I don't know what constitutes an "adversarial statement" in your region of the world or what consequences such a statement has. But I can tell you why the executive is so angry about what you said or wrote:
Developers need to be informed the scope, timelines, and other expectations that are material to the success of needed changes.
This is not a statement of fact. As such, it would be blatantly false. Developers can work without those, it's just that the quality of their output will degrade significantly. What this is, is an order. It needs to be done, no alternatives. The correct answer to that sentence would be "Sir, yes, sir!"

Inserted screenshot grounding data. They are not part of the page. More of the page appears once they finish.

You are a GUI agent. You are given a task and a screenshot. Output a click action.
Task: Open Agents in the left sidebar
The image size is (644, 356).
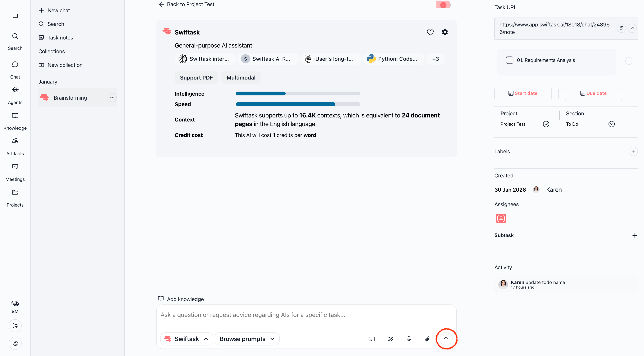click(15, 96)
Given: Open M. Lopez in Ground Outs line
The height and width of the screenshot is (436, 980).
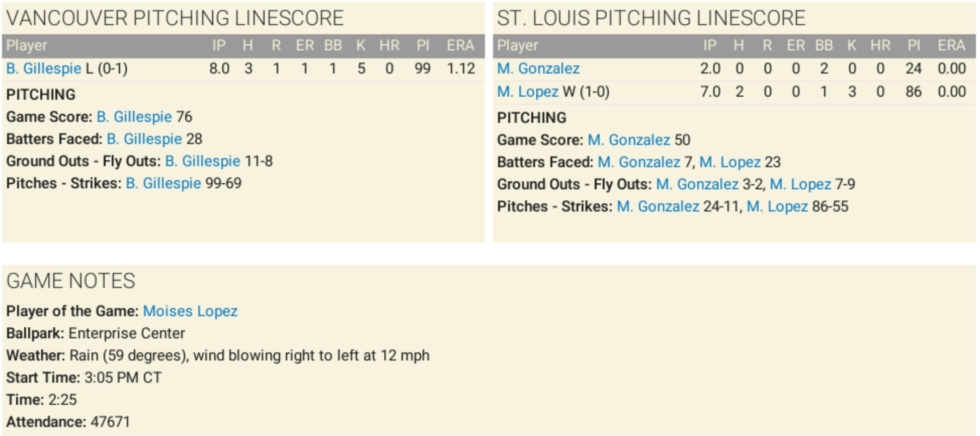Looking at the screenshot, I should pos(800,184).
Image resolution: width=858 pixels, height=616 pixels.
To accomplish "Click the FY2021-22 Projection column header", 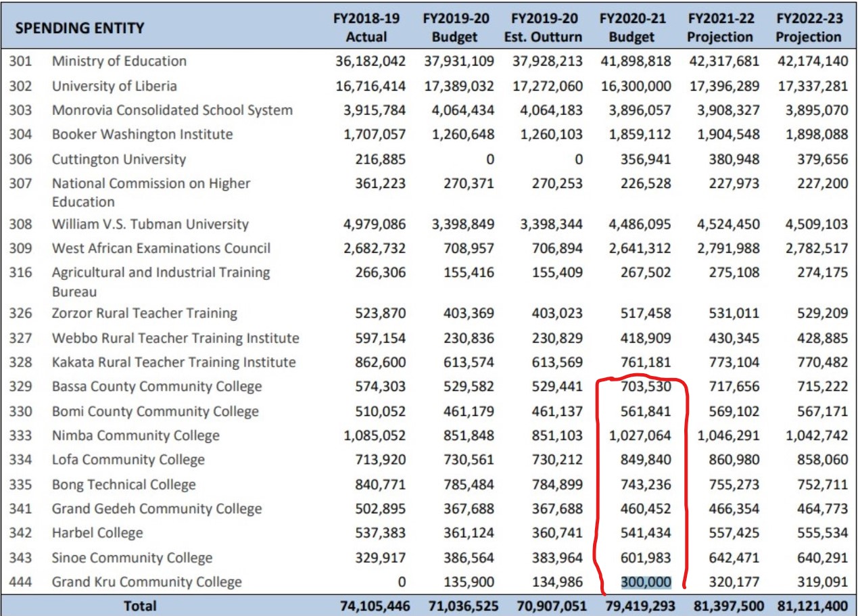I will [x=719, y=28].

Lets try this again being less commanding:
Getting information about the scope, timelines, and other expectations that are material to the success of needed changes will significantly improve the developers output.

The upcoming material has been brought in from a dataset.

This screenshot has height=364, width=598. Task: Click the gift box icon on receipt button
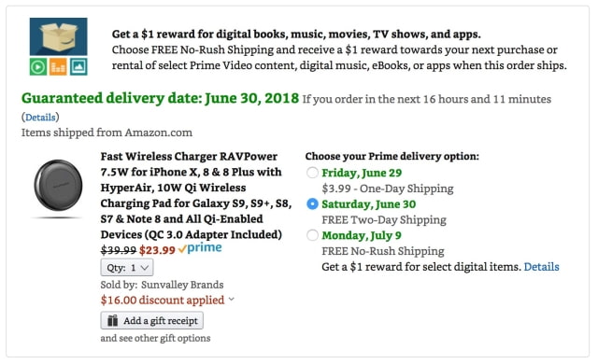(112, 320)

And maybe if you want to insist:
To meet the given deadlines and quality standards, improving our output is necessary.
What is the difference? Well, in the first case, you took it upon yourself to play executive and already make that decision that improved output is favorable compared to the costs of getting the information across. Then you commanded your boss to take the decision you deemed right. The second version is taking the facts and giving feedback and leaving the executive decision to the guy that actually is the executive. Maybe it's worth the cost. Maybe not and the deadlines are too tight? Maybe something else altogether, hire more people, outsource, not take the project on, whatever else could be done. Making those decisions is the job of the executive. Not yours.
The point is: you played boss. You tried to boss your boss around, tell them what you need done instead of telling them what options they have. Bosses don't want to be bossed around by their reports.